Sénégal et Gabon : une nouvelle ère pour la Francophonie africaine à Dakar

Dakar a servi de cadre à une transformation majeure de la Francophonie parlementaire africaine. Lors de la 32e Assemblée régionale de l’Assemblée parlementaire de la Francophonie (APF), plus de 200 parlementaires et représentants institutionnels issus d’une trentaine de pays du continent ont redéfini les contours d’une coopération plus stratégique et souveraine.
Ce rassemblement, placé sous le thème « La Francophonie parlementaire face aux défis du développement durable et de la démocratie en Afrique », a révélé une Afrique francophone en quête d’affirmation politique et de repositionnement géopolitique. Dans un contexte mondial marqué par les tensions sécuritaires, les rivalités d’influence et les crises économiques, les débats ont dépassé le cadre protocolaire pour s’imposer comme un laboratoire d’idées pour l’avenir du continent.
Le Sénégal impulse une vision souveraine de la Francophonie
Le discours marquant de cette rencontre est venu du président de l’Assemblée nationale sénégalaise, El Malick Ndiaye. Celui-ci a porté une vision ambitieuse : transformer la Francophonie en un outil de coopération stratégique, capable de défendre les intérêts africains face aux défis contemporains. Son intervention a souligné la nécessité d’institutions parlementaires fortes, capables d’exercer un contrôle démocratique et de porter une diplomatie plus offensive.
Parmi les priorités identifiées : la sécurité humaine, la fiscalité des ressources naturelles, la coopération administrative et la modernisation des cadres institutionnels. Cette approche marque un tournant : l’Afrique francophone ne souhaite plus simplement participer aux discussions internationales, mais en influencer les orientations.
Le Gabon affiche ses ambitions diplomatiques
Le Gabon, représenté par Michel Régis Onanga M. Ndiaye, a également marqué les esprits en insistant sur la réforme de l’APF. Libreville a rappelé son engagement en faveur d’une Francophonie plus adaptée aux réalités africaines, capable de répondre aux attentes des populations en matière de gouvernance et de développement durable.
Cette participation s’inscrit dans une stratégie plus large de repositionnement diplomatique du Gabon, visant à renforcer sa visibilité sur la scène africaine et internationale. Les discussions ont confirmé une tendance de fond : la Francophonie parlementaire évolue vers un espace de compétition d’influence, où chaque État défend sa vision politique et ses intérêts stratégiques.
Vers une Francophonie plus équitable et stratégique
Les débats ont révélé une remise en question des structures traditionnelles de la Francophonie. De nombreux responsables africains jugent que les institutions héritées du passé ne répondent plus aux enjeux actuels, marqués par des revendications souverainistes et des crises sécuritaires persistantes.
L’accent a été mis sur la nécessité de construire une Francophonie moins verticale, plus équitable et centrée sur les préoccupations concrètes des citoyens.

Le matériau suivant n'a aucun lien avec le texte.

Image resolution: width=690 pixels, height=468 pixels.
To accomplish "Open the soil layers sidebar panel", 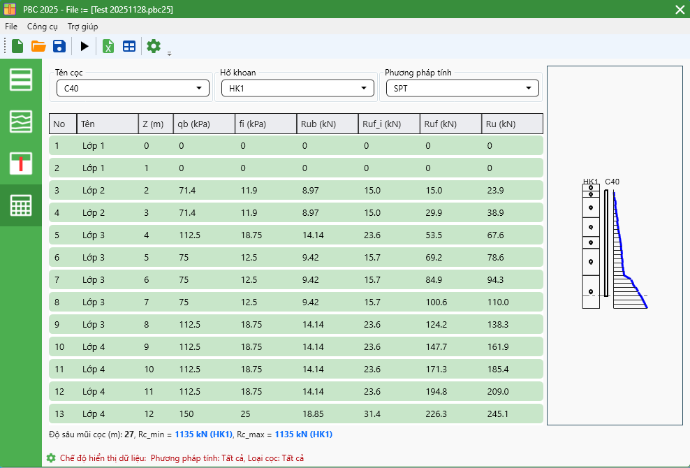I will [21, 80].
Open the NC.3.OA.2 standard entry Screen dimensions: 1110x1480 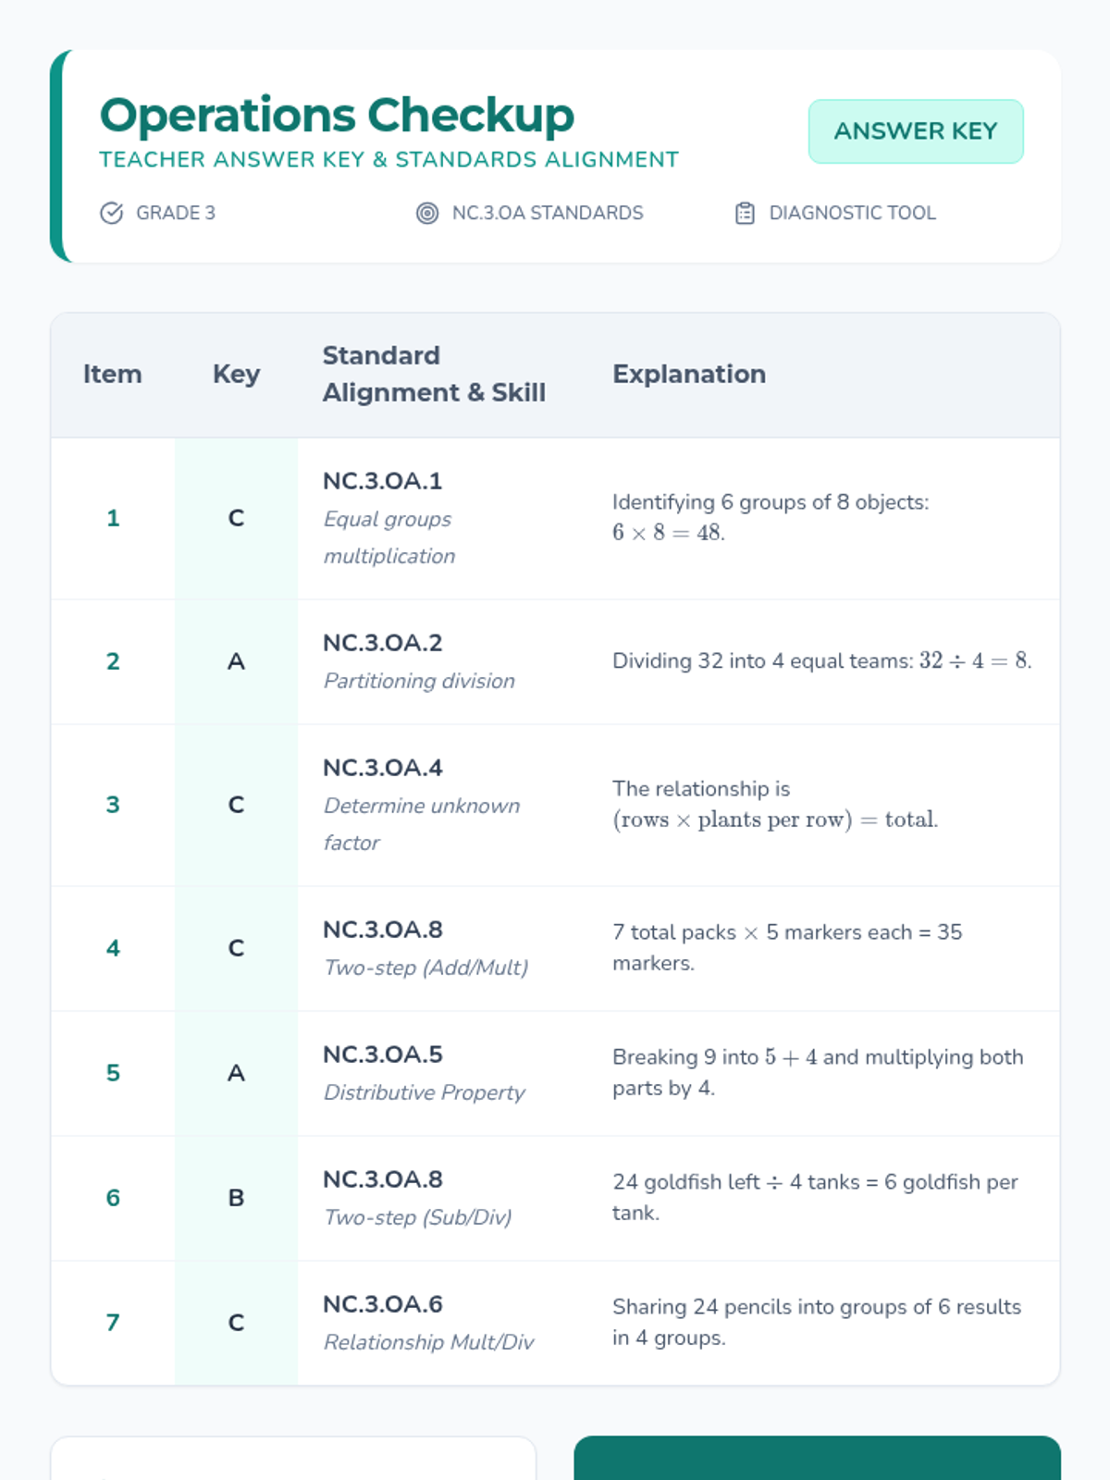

Les discussions ont porté sur des thèmes comme l’intégration régionale, la stabilité institutionnelle et la défense des intérêts économiques africains. Cette transformation reflète un changement profond au sein des élites politiques africaines, désormais déterminées à bâtir des institutions capables de défendre une voix africaine plus autonome.
Dakar, symbole d’un nouveau leadership africain
En accueillant cette assemblée, le Sénégal a confirmé son rôle de leader dans la redéfinition de la Francophonie africaine. Le pays mise sur une diplomatie parlementaire ambitieuse, combinant stabilité institutionnelle et affirmation souveraine. Ce choix n’est pas anodin : il intervient après une alternance politique historique et s’inscrit dans un mouvement plus large de réévaluation des relations avec les anciennes puissances d’influence.
Cette rencontre a ainsi marqué un tournant dans l’histoire de la Francophonie parlementaire africaine. Les parlementaires ne se sont pas contentés de discuter de l’avenir de cette organisation : ils ont commencé à façonner une nouvelle ambition pour le continent, où souveraineté, gouvernance démocratique et puissance politique deviennent les maîtres-mots.